[[ Data for this task, beginning ]]

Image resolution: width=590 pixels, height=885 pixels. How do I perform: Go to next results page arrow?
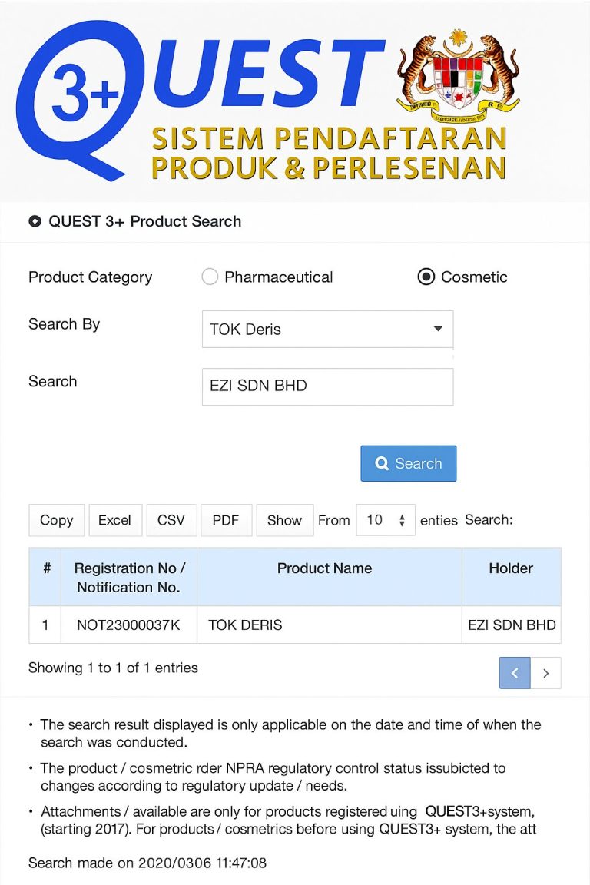(546, 673)
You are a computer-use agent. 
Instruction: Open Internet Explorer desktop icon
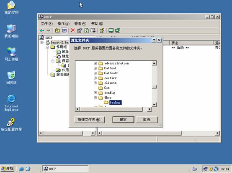[x=11, y=103]
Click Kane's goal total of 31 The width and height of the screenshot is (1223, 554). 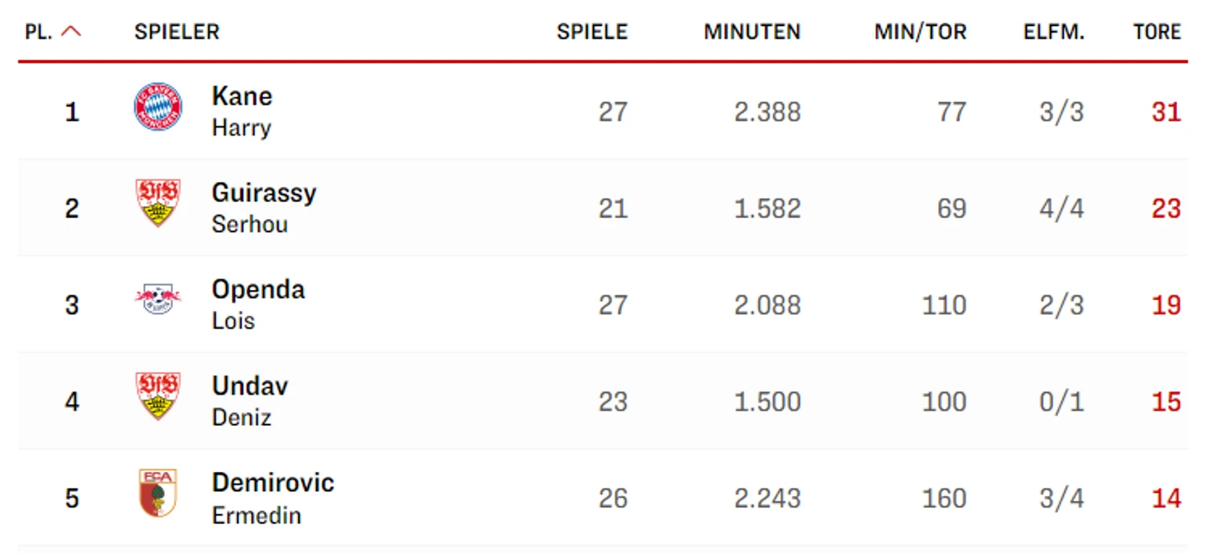coord(1166,111)
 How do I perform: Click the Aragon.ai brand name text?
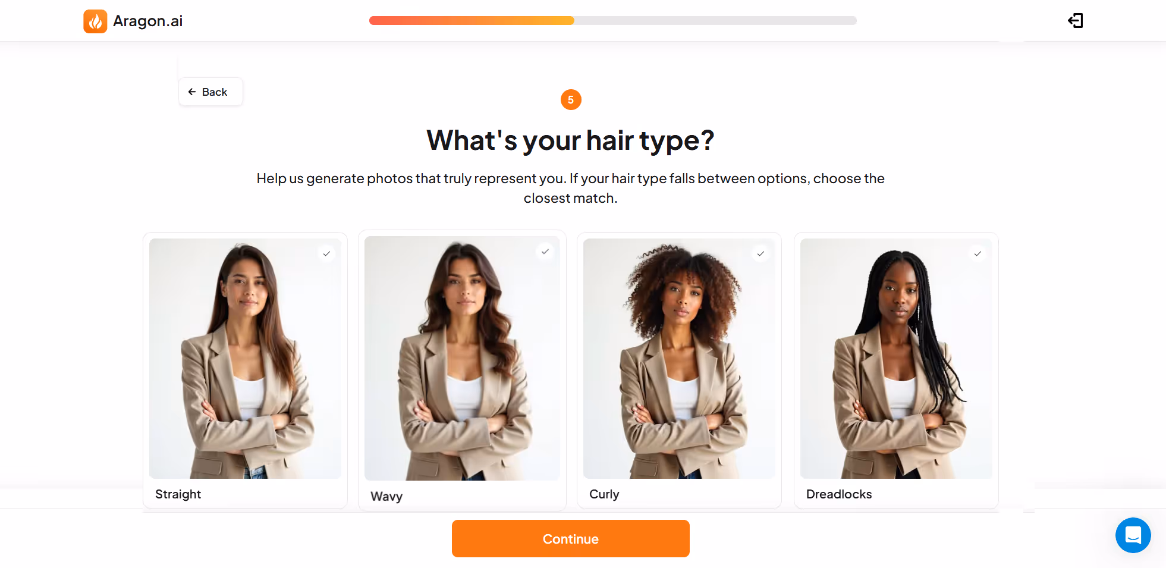148,21
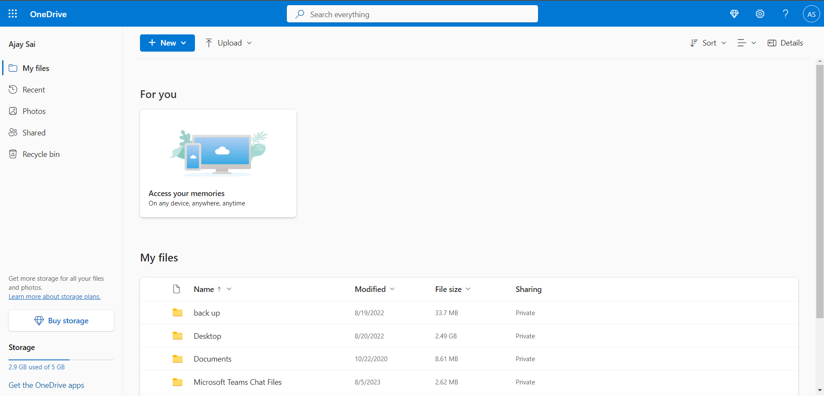Screen dimensions: 824x396
Task: Click the Desktop folder icon
Action: [177, 336]
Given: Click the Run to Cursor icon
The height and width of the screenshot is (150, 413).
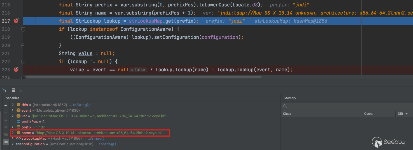Looking at the screenshot, I should click(x=4, y=90).
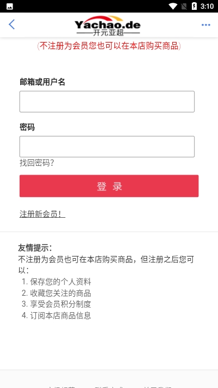Open the 注册新会员! registration link
This screenshot has height=388, width=218.
[x=43, y=214]
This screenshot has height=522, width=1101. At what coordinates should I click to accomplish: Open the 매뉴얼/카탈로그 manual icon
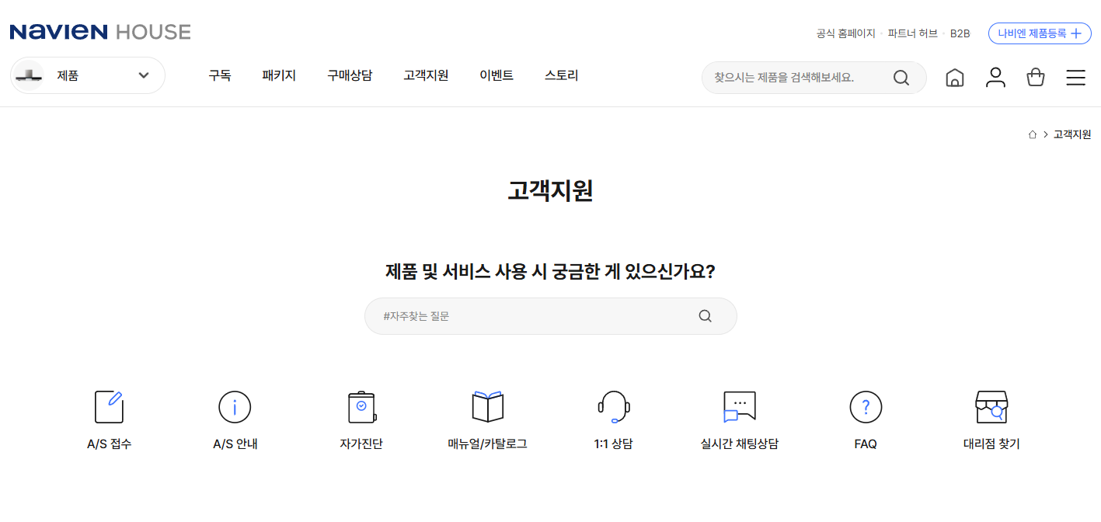coord(487,406)
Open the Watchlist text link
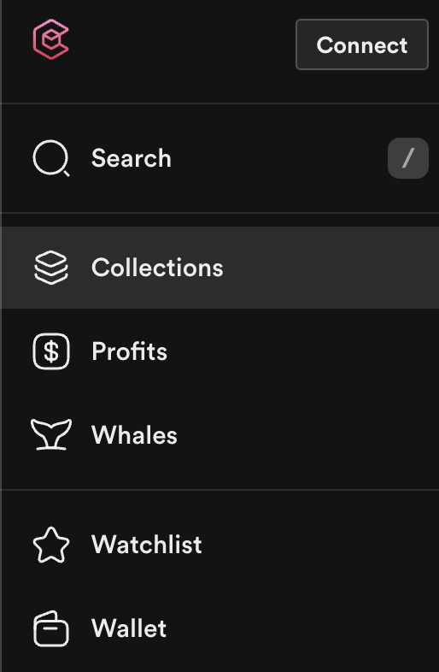This screenshot has width=439, height=672. [147, 545]
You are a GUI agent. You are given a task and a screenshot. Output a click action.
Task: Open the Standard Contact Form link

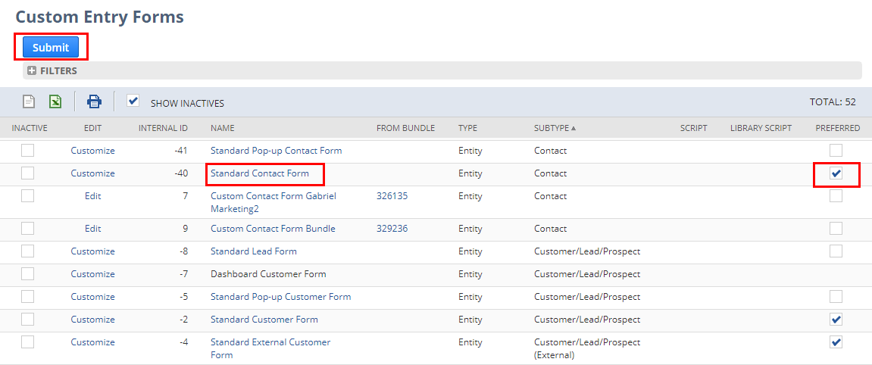point(260,173)
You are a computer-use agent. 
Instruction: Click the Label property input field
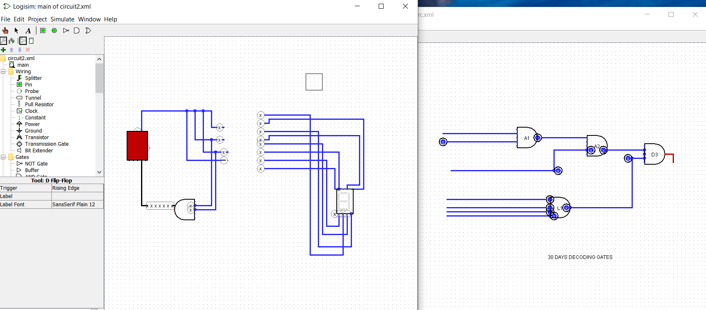77,196
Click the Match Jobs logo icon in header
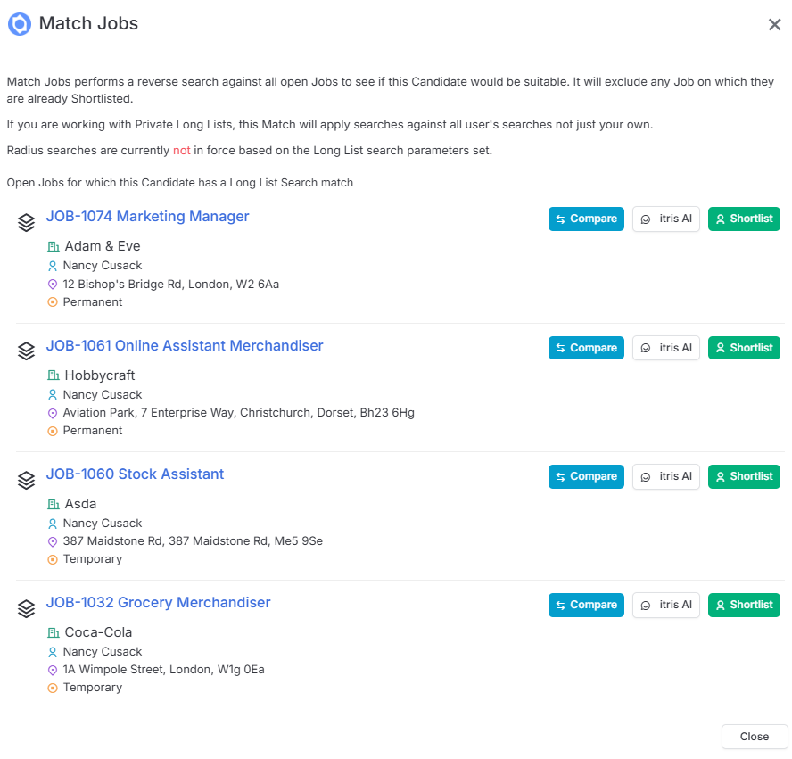 coord(20,24)
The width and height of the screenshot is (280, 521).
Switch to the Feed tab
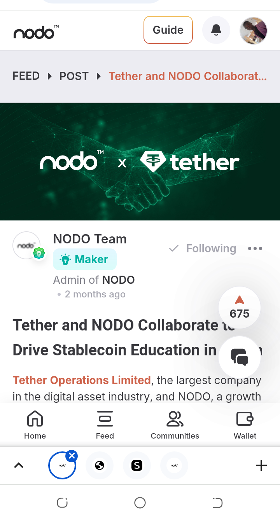pos(105,425)
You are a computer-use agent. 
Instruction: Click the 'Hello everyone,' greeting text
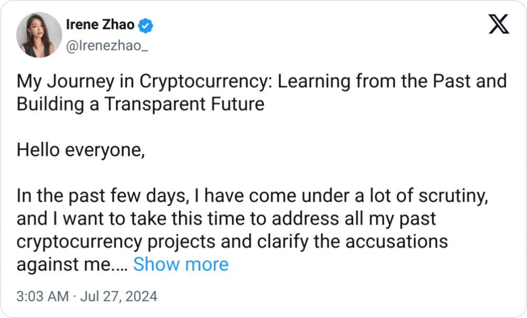81,150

[[ Data for this task, end ]]

> Problem:
The line containing "Switch to the Feed tab" and each line after it through the end of the listing above are to be written out exactly, without the pictures.

> Exercise answer:
Switch to the Feed tab
pos(105,425)
You are a computer-use agent. 
Instruction: Click the 'Hello everyone,' greeting text
81,150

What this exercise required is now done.